The evolutionary history of baleen whales went back almost 40 million years and indicated periods of intensive evolution and extinction, University of Otago researchers said Wednesday.
While most other mammals feed on plants or grab a single prey animal at a time, baleen whales use the baleen in their gigantic mouths to gulp and filter an enormous volume of water and food.
Dr Felix Marx and Professor Ewan Fordyce said similar family trees had been constructed before, but theirs was by far the largest and the first to be directly calibrated using many dated fossils.
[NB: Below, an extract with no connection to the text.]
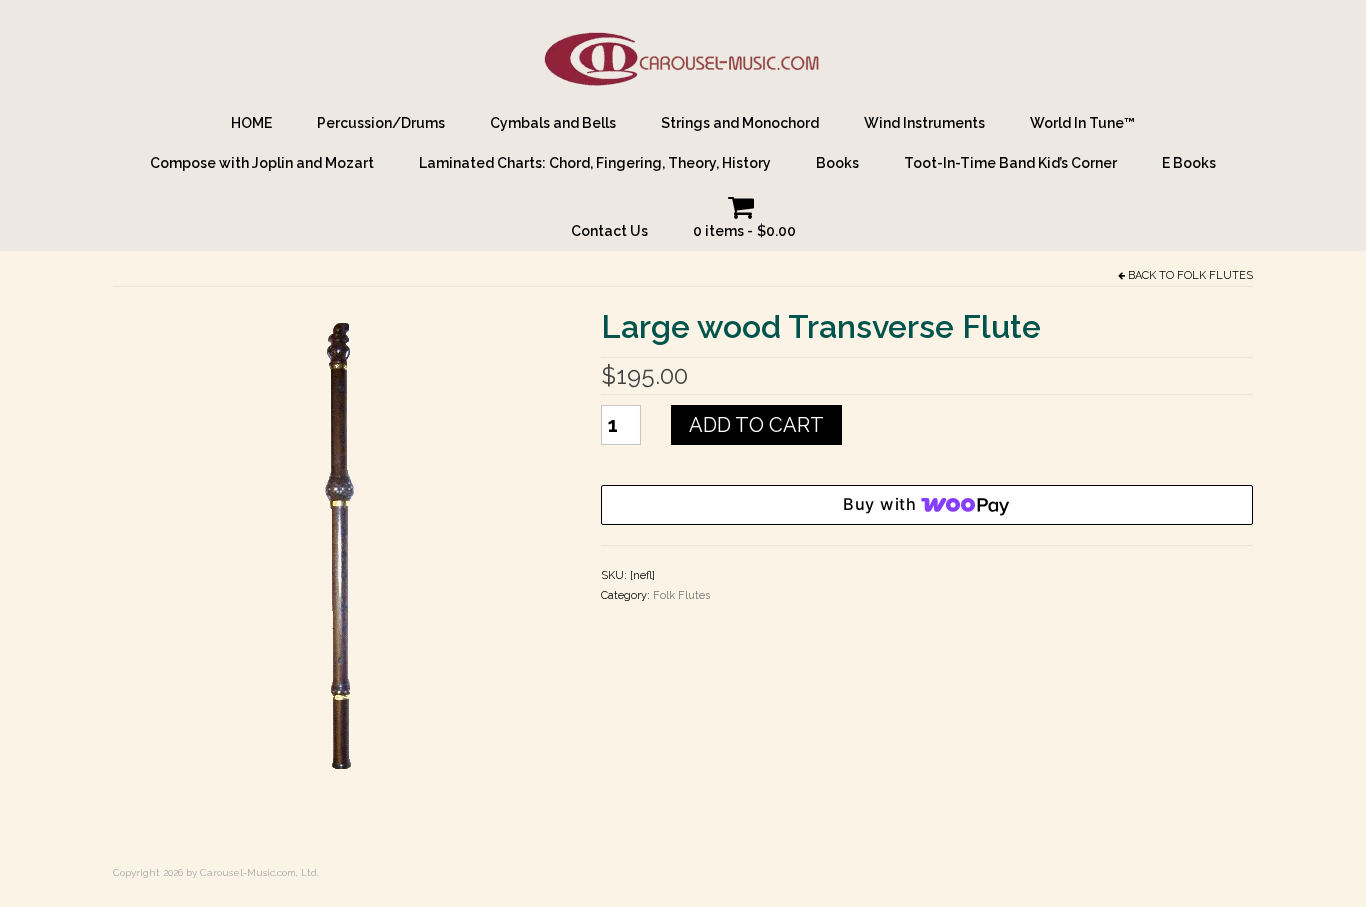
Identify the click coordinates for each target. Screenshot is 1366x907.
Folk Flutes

"We find that the earliest baleen whales underwent an adaptive radiation or sudden 'evolutionary burst'," Fordyce said in a statement.
The early phase of whale evolution coincided with a period of global cooling when the Southern Ocean opened and gave rise to a strong current circling the Antarctic that today provided many of the nutrients sustaining the modern global ocean.
"Rather surprisingly, many of these early whales were quite unlike their modern descendants. Although some had baleen, others had well-developed teeth and actively hunted for much bigger prey than is taken by modern species," said Fordyce.
But, after a few million years, the toothed baleen whales disappeared -- perhaps because of growing competition from other newly evolved toothed marine mammals, such as dolphins and seals -- leaving behind only their filter-feeding cousins, he said.
That extinction occurred between 30 million and 23 million years ago and was about the time that the circum-Antarctic current reached its full strength, providing more nutrients that made filter feeding a more viable option.
They found that filter-feeding whales remained successful and diverse until about 3 million years ago, when the number of lineages suddenly crashed.
"This decline was driven mainly by the disappearance of small species of baleen whale, which left behind only the giants -- ranging from 6 to as much as 30 meters -- that plough the ocean today," Marx said in the statement.
The disappearance of small whales likely resulted from the onset of the ice ages, which altered the distribution of available food, caused shallow water habitats to shift or sometimes disappear, and created a need for long-distance migration between polar feeding grounds and equatorial breeding grounds.
"This behaviour -- long distance-migration -- is still one of the hallmarks of all baleen whales alive today," said Fordyce.